United States Senator from Connecticut
- In office March 4, 1821 – August 18, 1823
- Preceded by: Samuel W. Dana
- Succeeded by: Henry W. Edwards

Personal details
- Born: March 7, 1760 New Milford, Connecticut Colony
- Died: August 18, 1823 (aged 63) Boardman, Ohio, U.S.
- Resting place: New Milford, Connecticut
- Party: Democratic Republican
- Children: William Whiting Boardman
- Occupation: Dry goods merchant

= Elijah Boardman =

American politician (1760–1823)

Elijah Boardman (March 7, 1760 – August 18, 1823) was an American politician who served as a senator from Connecticut. Born to a noted and politically connected Connecticut family, he served in the Connecticut militia before becoming a noted merchant and businessman. Becoming involved in property and land ownership in Connecticut and Ohio, he founded the towns of Boardman and Medina in Ohio. His involvement in politics also increased, and he gradually rose through the ranks of the local, and then national government, being elected by the Connecticut legislature to the United States Senate. He served as Senator from Connecticut until his death in Ohio.

==Biography==

Coat of Arms of Elija Boardman

===Early life===
Boardman, was born in New Milford in Connecticut, the third of four children for Deacon Sherman Boardman (1728–1814) and Sarah Bostwick Boardman (1730–1818).
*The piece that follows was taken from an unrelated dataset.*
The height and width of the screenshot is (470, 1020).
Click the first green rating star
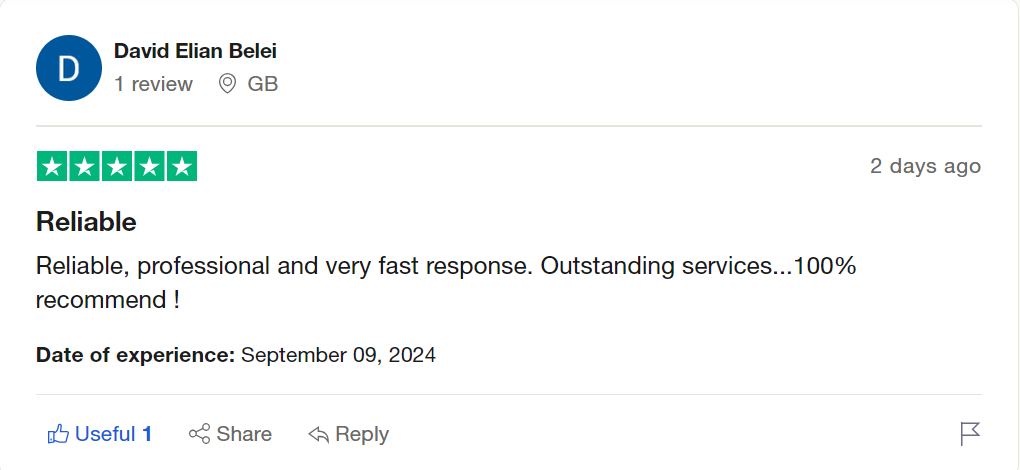(x=53, y=166)
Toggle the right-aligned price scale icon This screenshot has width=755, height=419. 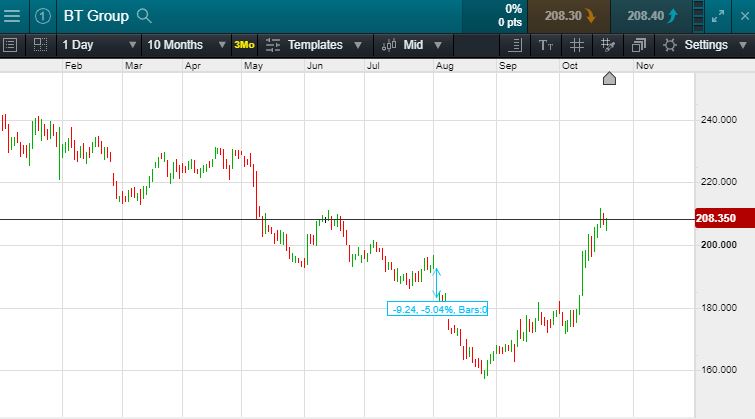point(514,45)
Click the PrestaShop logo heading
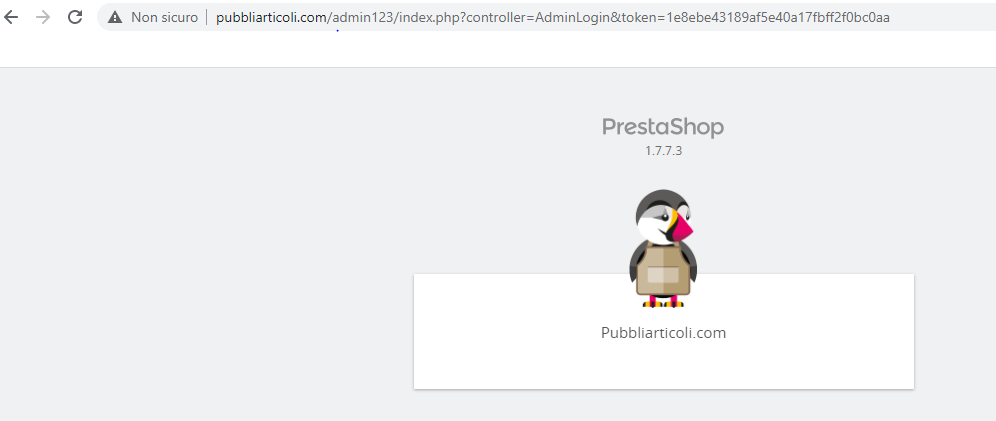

His father, son of the first minister of the Congregational Church, was a "prosperous farmer", well educated and well versed in local politics - he was 21 times elected as a member of the General Assembly of Connecticut - and was familiar with "civil and military concerns of the town." The Boardman family were the town's founding family, and lived on a "substantial farm" on the Housatonic River.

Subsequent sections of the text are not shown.